Il terzo genere di rapporto di lavoro, diverso sia dal lavoro subordinato disciplinato dall'articolo 2094 del codice civile, sia dalla collaborazione prevista dall'articolo 409 n. 3 del codice di procedura civile, è per ora una creazione giurisprudenziale che ha l'obiettivo esplicito di «garantire maggior tutela alle nuove fattispecie di lavoro che, a seguito della evoluzione e della relativa introduzione sempre più accelerata delle recenti tecnologie, si stanno sviluppando». A scrivere queste parole è la Corte d'appello di Torino che, giudicando su un contenzioso insorto tra Foodora e sei rider, ha respinto la domanda di trasformare il rapporto di collaborazione in lavoro dipendente, in applicazione dell'articolo 2 del Jobs act, ma ha individuato tra le pieghe della disciplina del diritto del lavoro questa nuova tipologia contrattuale che si avrebbe ogni volta che il datore di lavoro è in grado di esercitare il suo potere gerarchico direttivo (come avviene regolarmente nel lavoro subordinato) e tuttavia il lavoratore può a sua volta organizzare autonomamente l'esecuzione della propria prestazione.

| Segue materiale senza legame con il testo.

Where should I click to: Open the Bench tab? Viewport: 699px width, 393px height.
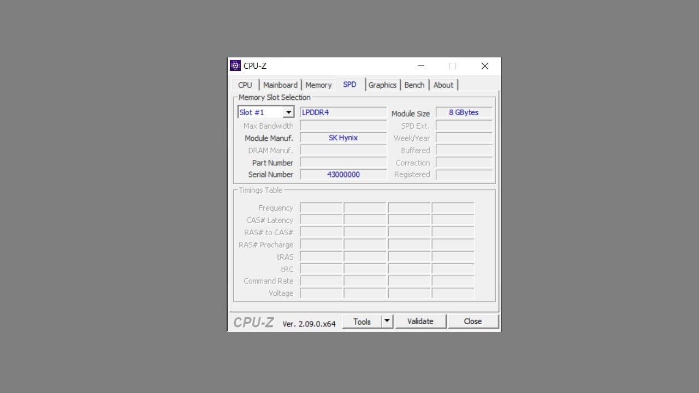click(x=414, y=85)

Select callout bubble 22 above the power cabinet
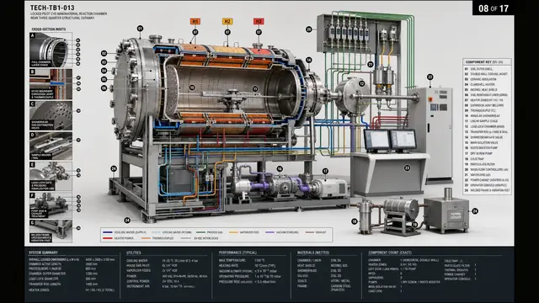tap(430, 77)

Di fatto l'articolo 2 del Jobs act, finora interpretato come volontà del legislatore di trasformare in contratto di lavoro dipendente tutte quelle collaborazioni caratterizzare dall'etero organizzazione da parte del datore di lavoro, ha generato un ibrido che non è né l'una né l'altra cosa. Perché certe attività, come quella dei rider, ma anche di molte altre tipologie contrattuali, sembrano possedere caratteristiche sia del lavoro dipendente sia del rapporto di collaborazione. Non sono completamente riconducibili né all'uno né all'altra.
Il giudice torinese precisa anche che a questi lavoratori (quasi-dipendenti) si applicheranno le regole fiscali, contributive e tutte le altre garanzie tipiche del lavoro dipendente. Con l'esclusione del potere disciplinare e gerarchico e della disciplina del licenziamento, perché il lavoratore non è, a tutti gli effetti, un dipendente.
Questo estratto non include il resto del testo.